Les pirates industriels de 2022 gèrent des chaînes d’approvisionnements en données et logiciels, développent des chaînes de dispersion des Bitcoin en centaines de wallets mais doivent quand même sortir les fonds en monnaie FIAT (devises souveraines officielles) à un moment donné et surtout …plus ils font intervenir de sous-traitants et exécutants, plus ils exposent des failles et laissent des traces exploitables.

Le Bitcoin aide-t-il réellement au blanchiment ?


Le paradoxe est que les pirates reçoivent leur rançon en Bitcoin, donc dans une monnaie autant marquée et retraçable, si ce n’est plus encore, que ne l’étaient les billets de banque dont les numéros étaient relevés lors des versements de rançon au siècle précédent.

Ils ne peuvent pas se servir de leur butin sans s’exposer, à moins d’obscurcir les transactions dans des mix de centaines d’adresses partiellement légitimes. Sauf que cela implique de disposer de tiers de confiance humains ou d’une structure informatisée de mixeurs complexes et hermétiques. Quand bien même les sommes mal acquises seraient mises en sommeil pendant des années avant d’être progressivement réintroduites et transférées, la chaîne de bloc ne perd pas la mémoire et il suffit d’un seul transfert sur une plateforme réglementée pour dérouler le fil et remonter à la source.

Existe-t-il un problème Bitcoin et piratage informatique ? Oui c’est évident, mais le Bitcoin est en passe de devenir un problème également pour les pirates.

Voudront-ils toujours utiliser une monnaie dont chaque mouvement est conservé sans aucune altération ni falsification possible ? Dont les mouvements sont consultables facilement par tous ? Et dont la sécurité est reliée à sa transparence ? Hé bien non le Bitcoin est loin d’être idéal pour le blanchiment.

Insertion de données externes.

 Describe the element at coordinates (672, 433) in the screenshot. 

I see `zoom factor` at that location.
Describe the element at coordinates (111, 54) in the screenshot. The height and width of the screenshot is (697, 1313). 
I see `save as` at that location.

Tout est une question de perception. Plus le fonctionnement du Bitcoin sera mieux connu et il plus il sera dissuasif aux yeux des pirates. Il faut donc éduquer tout le monde, les gouvernements, les élus, les banques, les policiers, les citoyens et …peut-être aussi les apprentis pirates.



Donc faut-il la payer la rançon ?


C'est de moins en moins suggéré et pour être plus clair encore, la réponse est non. Le centre antifraude du Canada https://www.antifraudcentre-centreantifraude.ca/report-signalez-fra.htm est de plus en plus efficace et le sera davantage en 2023 par l’implantation du GNC3.

Le paiement de la rançon ne garantit pas de recevoir une clé de déchiffrement exploitable. Parfois les pirates trop expéditifs ne bloquent pas autant qu’ils le croient l’accès aux données et il est possible de restaurer le nécessaire. Surtout tant que vous ne payez pas vous conservez l’initiative du dialogue et le rythme des négociations. Si une adresse de wallet est fournie, il est absolument nécessaire de l’exploiter avec l’aide des forces policières et/ou de firmes d’enquêtes privées spécialisées. Il faut toujours rappeler que les cryptomonnaies sont parfaitement retraçables. Tout ce qui se passe sur la blockchain est visible en permanence et il est bien utile de savoir parler crypto. La force de frappe des pirates est aussi dans l’intimidation, alors une bonne culture crypto aide à faire face et finalement à ne pas payer.